This was my second day at Strata.
The keynotes at Strata were very short, 5-10 minutes each. This was a mixed blessing; presenters were brief, but many of them used nothing but data buzzwords. I was strongly reminded of The Worst Speech in the World.
P (quality) = (reality / buzzwords + reality).
Farrah Bostic’s argument was “How we decide what to measure, matters.” Market research, surveys and focus groups are more biased than we think, leading to flawed decisions and flawed results. I’ve seen the results of this anecdotally, when people making decisions using the data they had rather than the problem they had.
David Epstein had two points. The first is that before collecting tons of data, you should determine what is important and what can be changed. Collecting data, and then analyzing it, should enable change that is possible. His second point was the famous “10,000 hours of practice” study was based on a flawed study of 40 gifted violinists; it isn’t generally applicable.
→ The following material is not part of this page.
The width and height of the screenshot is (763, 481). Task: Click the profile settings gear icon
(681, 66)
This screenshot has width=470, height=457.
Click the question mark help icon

Even the original researcher, K.A. Ericsson, called the hype around the 10,000 hours idea “the danger of delegating education to journalists.”
A challenge with data problems, like software engineering, is to reduce the time between idea and product. One huge bottleneck is the cognitive/human time required to build a good model from data.
Building a good model requires iterating over 2 steps:
The second step can be streamlined, even automated.
(IMAGE OF SKYNET)
For everything but the largest data sets, it is computationally/economically possible to run hundreds, even thousands, of machine learning models on a data set and use statistical methods to identify the best ones.
This leaves us with the first step: generating features.
One of the big lessons in machine learning is more data trumps a complicated model. This is exemplified in the seminal paper “The unreasonable effectiveness of data.”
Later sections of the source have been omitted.